Aim of the task -
Beginning with the line that holds "Image resolution: width=1568", write out each line exactly as it stands until the end of the data, and include no pictures.

(Stored data entries)
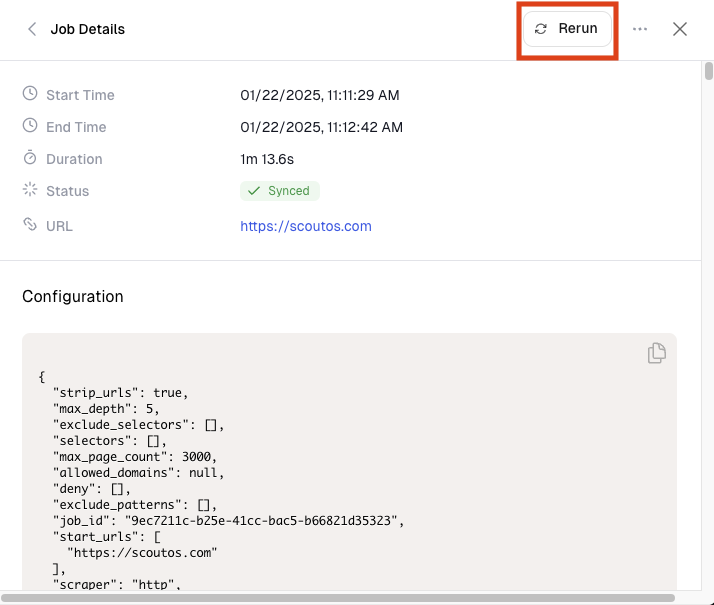The width and height of the screenshot is (714, 605).
Task: Click the stopwatch icon beside Duration
Action: coord(30,158)
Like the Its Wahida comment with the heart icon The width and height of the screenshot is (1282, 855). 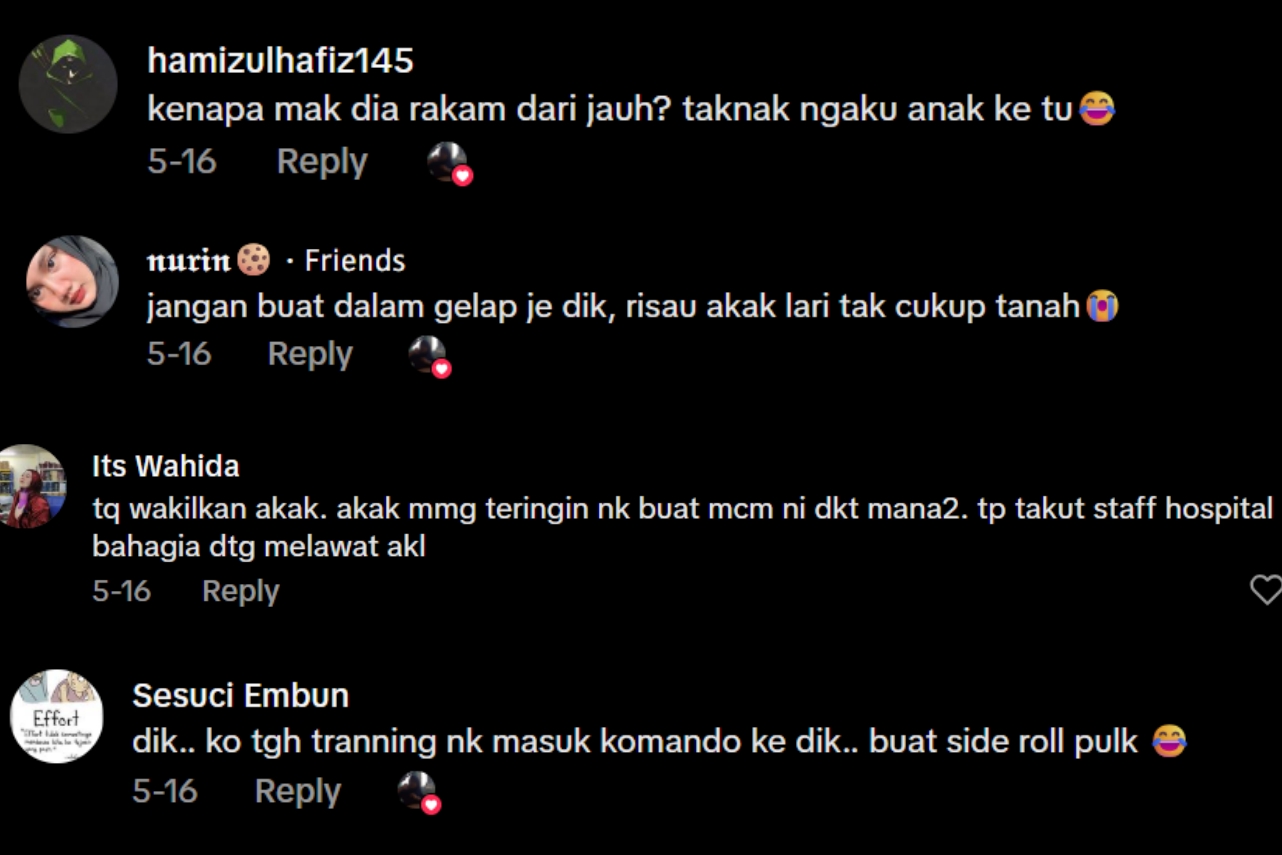pyautogui.click(x=1266, y=590)
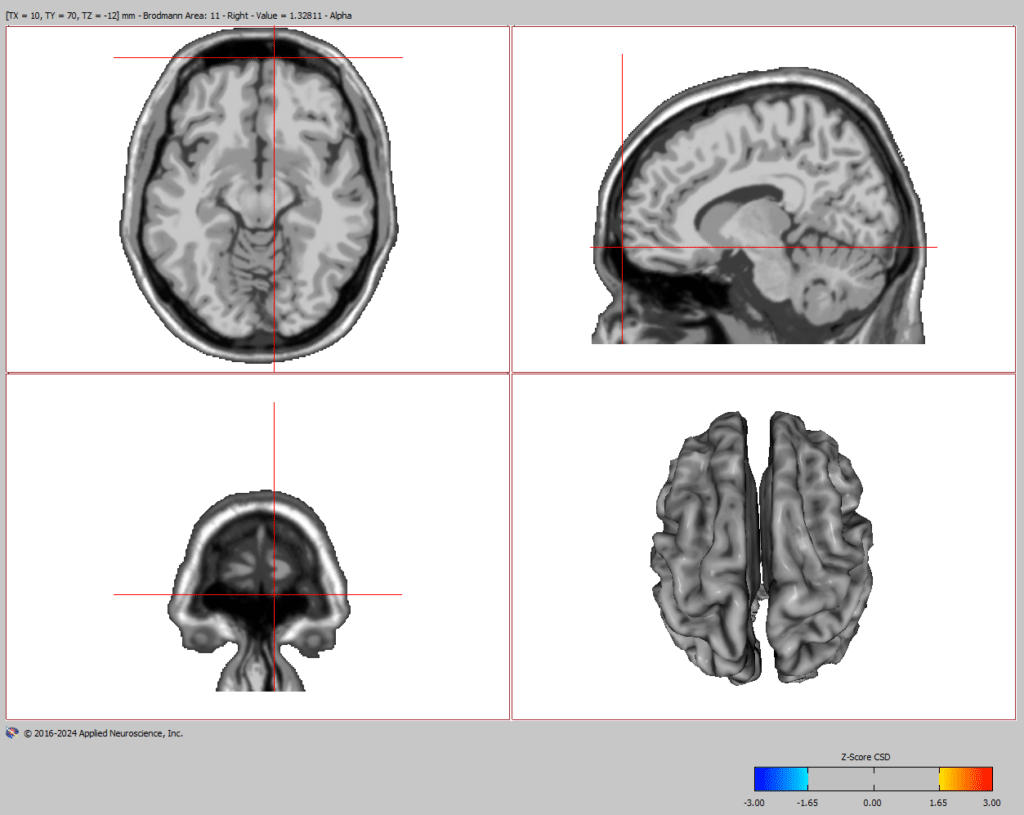The height and width of the screenshot is (815, 1024).
Task: Click the Applied Neuroscience copyright text
Action: tap(103, 733)
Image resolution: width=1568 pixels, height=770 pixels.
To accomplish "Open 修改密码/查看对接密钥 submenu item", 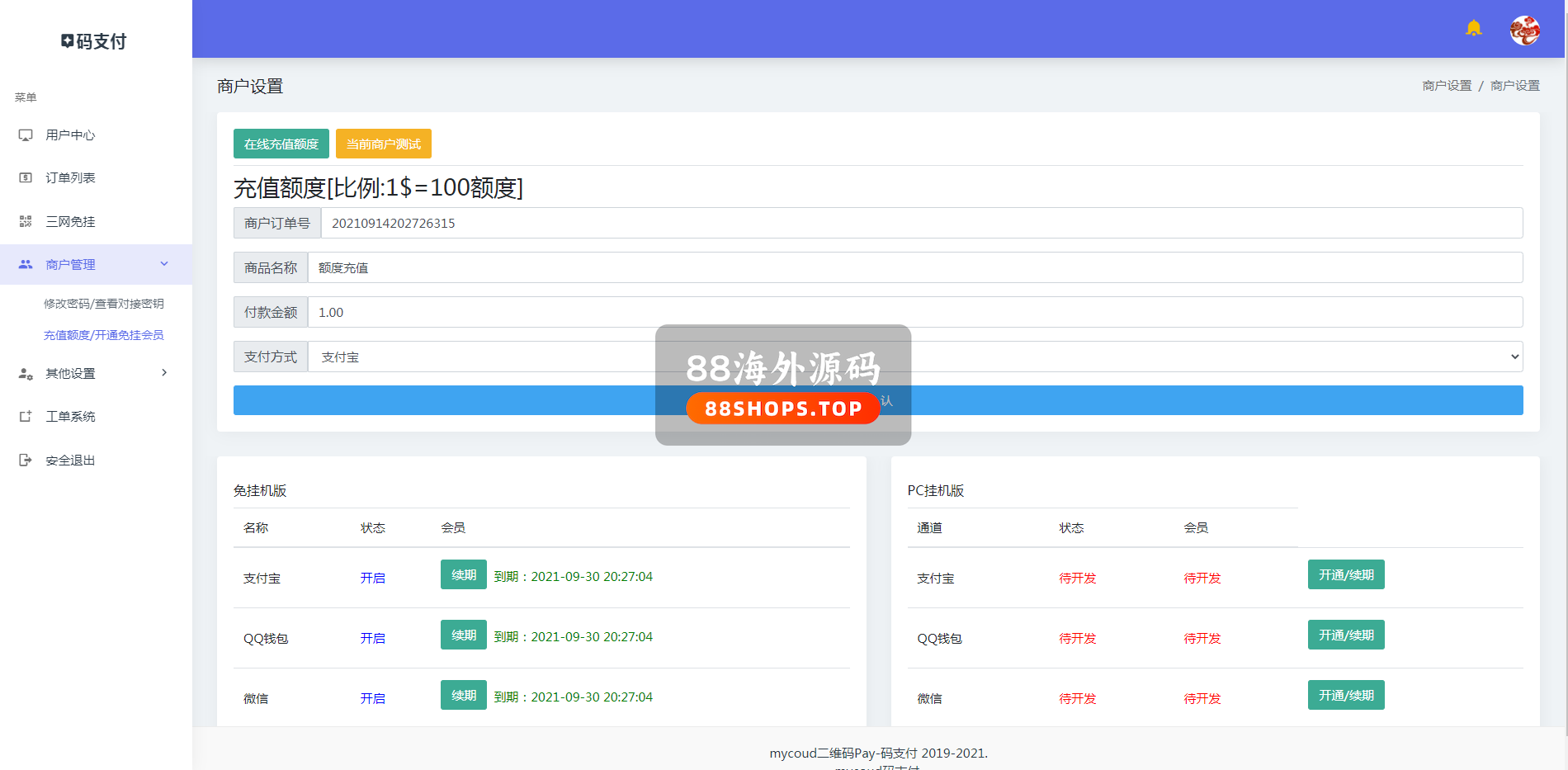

Task response -
Image resolution: width=1568 pixels, height=770 pixels.
To accomplish "Open 修改密码/查看对接密钥 submenu item", 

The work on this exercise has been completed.